Popular hydrangea types such as Hydrangea paniculata And Hydrangea bushes It flowers on new growth, so pruning in late winter can shape the shrub before this year’s growth that will bear flowers in summer. Remove dead, diseased and damaged wood and then shape the hydrangea by thinning out congested and old stems.
Hydrangea macrophylla, known as mophead or lacecap hydrangea, flower on last year’s wood. It is recommended to prune it after it finishes blooming in mid-to-late summer. Make sure you know your hydrangea before you go out with the tools in February.
A pair of premium pruning shears with aluminum handles and hardened steel blades perfect for pruning backyard shrubs.
Can I cut back perennials in February?
Hardy perennials in flower beds, borders or container gardens can be cut back in February. Many people choose to let many perennials grow as part of a conservatory for the sake of structure and to benefit wildlife, and late winter or early spring is the ideal time to cut them back.

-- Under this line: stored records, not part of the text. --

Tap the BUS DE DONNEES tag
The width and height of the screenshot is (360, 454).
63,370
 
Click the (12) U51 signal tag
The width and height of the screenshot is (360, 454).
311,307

This can help tidy up the garden and prepare it for spring and rising temperatures. If you live in an area that still experiences severe frosts in February, it may be advisable to postpone cutting back perennials until temperatures warm.
Can you prune hedges in February?
Deciduous hedges, such as beech, hornbeam and hazel, can be pruned in February when they are dormant if they need a winter tidy-up. However, do not prune if snow or frost is forecast.
When pruning in February, you will likely need a range of tools, mainly pruning shears and also some shears for cutting the thicker stems.
Keeping tools sharp will always benefit your plants, and it can be as simple as getting a compact sharpening tool, like the Altuna Pocket Blade Sharpener available at Amazon, to give your pruning shears or shears a quick sharpening before cutting. Your plants will be happy because the cuts you make will be cleaner and easier to heal.